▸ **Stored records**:
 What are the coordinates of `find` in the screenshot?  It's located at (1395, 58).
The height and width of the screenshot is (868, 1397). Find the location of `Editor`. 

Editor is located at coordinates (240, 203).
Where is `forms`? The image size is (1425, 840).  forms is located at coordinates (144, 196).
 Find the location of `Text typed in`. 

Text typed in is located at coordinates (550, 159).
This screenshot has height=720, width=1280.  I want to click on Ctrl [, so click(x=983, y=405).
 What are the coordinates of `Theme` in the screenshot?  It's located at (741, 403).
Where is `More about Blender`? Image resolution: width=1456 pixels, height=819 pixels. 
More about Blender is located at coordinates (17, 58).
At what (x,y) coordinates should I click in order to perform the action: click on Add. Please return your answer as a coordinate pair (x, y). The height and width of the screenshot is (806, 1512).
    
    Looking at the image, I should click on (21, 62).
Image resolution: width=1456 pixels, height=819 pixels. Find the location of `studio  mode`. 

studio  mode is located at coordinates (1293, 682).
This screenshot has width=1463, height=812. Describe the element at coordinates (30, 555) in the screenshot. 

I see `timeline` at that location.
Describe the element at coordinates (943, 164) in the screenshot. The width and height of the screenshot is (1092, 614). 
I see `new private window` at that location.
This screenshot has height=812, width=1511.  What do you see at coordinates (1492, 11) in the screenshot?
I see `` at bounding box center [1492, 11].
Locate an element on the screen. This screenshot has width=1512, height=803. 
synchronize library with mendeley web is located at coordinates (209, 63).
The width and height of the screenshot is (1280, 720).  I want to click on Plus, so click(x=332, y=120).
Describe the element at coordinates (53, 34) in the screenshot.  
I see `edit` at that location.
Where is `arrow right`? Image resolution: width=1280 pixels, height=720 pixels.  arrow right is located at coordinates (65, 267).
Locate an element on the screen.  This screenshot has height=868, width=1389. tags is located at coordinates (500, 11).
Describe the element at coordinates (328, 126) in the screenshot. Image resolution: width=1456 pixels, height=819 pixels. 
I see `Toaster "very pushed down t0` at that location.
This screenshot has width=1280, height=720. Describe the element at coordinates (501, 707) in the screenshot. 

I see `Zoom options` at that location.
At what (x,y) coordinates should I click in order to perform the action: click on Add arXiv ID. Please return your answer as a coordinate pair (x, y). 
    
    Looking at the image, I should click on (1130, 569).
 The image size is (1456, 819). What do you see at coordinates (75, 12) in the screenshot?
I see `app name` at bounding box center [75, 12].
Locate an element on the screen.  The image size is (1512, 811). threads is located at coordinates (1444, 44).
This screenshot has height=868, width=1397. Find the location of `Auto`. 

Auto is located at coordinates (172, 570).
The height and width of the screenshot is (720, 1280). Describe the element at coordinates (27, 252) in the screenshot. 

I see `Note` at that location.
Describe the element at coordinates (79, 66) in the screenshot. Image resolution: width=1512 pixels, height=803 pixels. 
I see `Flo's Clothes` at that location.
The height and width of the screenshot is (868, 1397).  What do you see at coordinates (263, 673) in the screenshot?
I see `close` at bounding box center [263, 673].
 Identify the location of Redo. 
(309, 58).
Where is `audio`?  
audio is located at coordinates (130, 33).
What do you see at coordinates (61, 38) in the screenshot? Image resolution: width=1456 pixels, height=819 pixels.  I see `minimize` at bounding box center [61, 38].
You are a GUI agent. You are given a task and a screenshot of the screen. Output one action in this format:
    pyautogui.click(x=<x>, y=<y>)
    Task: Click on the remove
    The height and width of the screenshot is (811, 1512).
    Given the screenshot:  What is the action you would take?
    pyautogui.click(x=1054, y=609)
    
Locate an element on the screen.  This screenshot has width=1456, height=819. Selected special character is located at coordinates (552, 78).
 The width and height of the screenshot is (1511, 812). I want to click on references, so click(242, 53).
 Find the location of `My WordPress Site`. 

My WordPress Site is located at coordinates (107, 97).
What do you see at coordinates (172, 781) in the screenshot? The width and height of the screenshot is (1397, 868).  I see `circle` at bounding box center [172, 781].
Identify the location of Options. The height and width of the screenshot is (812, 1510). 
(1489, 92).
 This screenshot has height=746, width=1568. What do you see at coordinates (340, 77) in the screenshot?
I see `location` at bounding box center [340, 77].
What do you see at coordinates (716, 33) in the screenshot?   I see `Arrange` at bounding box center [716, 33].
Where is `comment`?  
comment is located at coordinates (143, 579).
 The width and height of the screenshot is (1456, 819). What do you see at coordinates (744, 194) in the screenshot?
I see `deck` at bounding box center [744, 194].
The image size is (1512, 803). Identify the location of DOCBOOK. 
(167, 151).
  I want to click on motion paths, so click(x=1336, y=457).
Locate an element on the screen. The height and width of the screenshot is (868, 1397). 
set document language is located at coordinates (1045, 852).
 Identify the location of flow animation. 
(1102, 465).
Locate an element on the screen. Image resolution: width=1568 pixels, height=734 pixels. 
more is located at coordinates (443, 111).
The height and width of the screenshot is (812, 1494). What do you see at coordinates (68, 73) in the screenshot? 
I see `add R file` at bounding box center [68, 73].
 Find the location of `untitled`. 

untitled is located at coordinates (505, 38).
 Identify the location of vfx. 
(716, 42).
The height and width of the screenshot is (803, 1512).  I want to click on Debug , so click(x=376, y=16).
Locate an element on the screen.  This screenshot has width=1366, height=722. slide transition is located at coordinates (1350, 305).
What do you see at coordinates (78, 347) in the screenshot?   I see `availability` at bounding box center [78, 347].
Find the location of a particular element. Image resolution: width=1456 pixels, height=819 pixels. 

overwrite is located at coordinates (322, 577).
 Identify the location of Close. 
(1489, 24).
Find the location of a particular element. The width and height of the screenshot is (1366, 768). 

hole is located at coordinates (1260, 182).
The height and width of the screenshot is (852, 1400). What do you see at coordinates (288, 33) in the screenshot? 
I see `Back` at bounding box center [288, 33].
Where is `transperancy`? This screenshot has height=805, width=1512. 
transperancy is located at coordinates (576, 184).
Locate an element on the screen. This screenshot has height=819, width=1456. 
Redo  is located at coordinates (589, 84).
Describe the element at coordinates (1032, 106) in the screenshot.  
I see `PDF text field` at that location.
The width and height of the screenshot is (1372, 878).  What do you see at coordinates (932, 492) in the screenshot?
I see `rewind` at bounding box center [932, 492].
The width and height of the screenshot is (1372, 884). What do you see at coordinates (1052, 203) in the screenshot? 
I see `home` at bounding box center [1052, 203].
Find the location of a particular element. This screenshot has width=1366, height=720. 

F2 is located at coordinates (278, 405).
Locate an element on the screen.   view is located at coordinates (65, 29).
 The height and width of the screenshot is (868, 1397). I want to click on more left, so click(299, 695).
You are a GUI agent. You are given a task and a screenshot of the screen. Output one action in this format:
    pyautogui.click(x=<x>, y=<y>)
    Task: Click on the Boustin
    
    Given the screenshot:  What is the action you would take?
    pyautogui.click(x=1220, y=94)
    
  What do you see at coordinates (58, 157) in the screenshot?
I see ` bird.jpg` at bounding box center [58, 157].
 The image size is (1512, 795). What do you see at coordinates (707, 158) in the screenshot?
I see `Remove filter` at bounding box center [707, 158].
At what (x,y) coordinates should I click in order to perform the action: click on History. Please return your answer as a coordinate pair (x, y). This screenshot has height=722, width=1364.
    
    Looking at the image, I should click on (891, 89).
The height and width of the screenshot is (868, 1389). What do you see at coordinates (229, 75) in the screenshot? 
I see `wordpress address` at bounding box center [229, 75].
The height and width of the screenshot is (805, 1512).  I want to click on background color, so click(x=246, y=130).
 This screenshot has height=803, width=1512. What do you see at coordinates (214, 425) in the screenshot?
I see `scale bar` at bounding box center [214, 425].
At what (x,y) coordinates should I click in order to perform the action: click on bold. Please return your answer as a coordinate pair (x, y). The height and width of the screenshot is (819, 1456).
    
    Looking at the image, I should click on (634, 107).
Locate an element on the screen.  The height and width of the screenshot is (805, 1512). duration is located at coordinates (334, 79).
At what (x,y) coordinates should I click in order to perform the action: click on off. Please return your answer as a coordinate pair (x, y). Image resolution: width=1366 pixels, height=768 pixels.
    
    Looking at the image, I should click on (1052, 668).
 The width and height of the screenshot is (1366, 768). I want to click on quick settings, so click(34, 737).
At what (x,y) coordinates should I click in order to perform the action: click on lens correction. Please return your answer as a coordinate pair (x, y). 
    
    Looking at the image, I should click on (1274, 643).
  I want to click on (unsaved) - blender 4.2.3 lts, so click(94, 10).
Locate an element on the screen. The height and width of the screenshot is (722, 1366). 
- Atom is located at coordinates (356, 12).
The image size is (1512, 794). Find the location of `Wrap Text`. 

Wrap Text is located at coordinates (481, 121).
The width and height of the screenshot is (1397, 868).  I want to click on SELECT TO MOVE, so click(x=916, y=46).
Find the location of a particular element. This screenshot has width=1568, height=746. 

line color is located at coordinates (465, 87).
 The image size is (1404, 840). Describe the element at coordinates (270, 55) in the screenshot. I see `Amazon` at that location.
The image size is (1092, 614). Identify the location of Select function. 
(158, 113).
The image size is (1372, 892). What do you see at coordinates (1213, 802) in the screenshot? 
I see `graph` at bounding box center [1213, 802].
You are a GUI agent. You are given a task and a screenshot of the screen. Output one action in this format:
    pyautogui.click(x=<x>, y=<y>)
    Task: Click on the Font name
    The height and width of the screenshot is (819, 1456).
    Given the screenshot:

▸ **WHAT YOU ARE ASKED TO DO**:
Convert the entries between the lines holding "coordinates (1350, 305)." and "overwrite is located", inclusive, into a two-column CSV with the headers entry_text and answer, one row per entry. Put each field in double quotes and replace any line breaks within it with spaces.

▸ **EXERCISE ANSWER**:
entry_text,answer
"Locate an element on the screen.","This screenshot has width=1366, height=722. slide transition is located at coordinates (1350, 305)."
"What do you see at coordinates (78, 347) in the screenshot?","I see `availability` at bounding box center [78, 347]."
"Find the location of a particular element. Image resolution: width=1456 pixels, height=819 pixels.","overwrite is located at coordinates (322, 577)."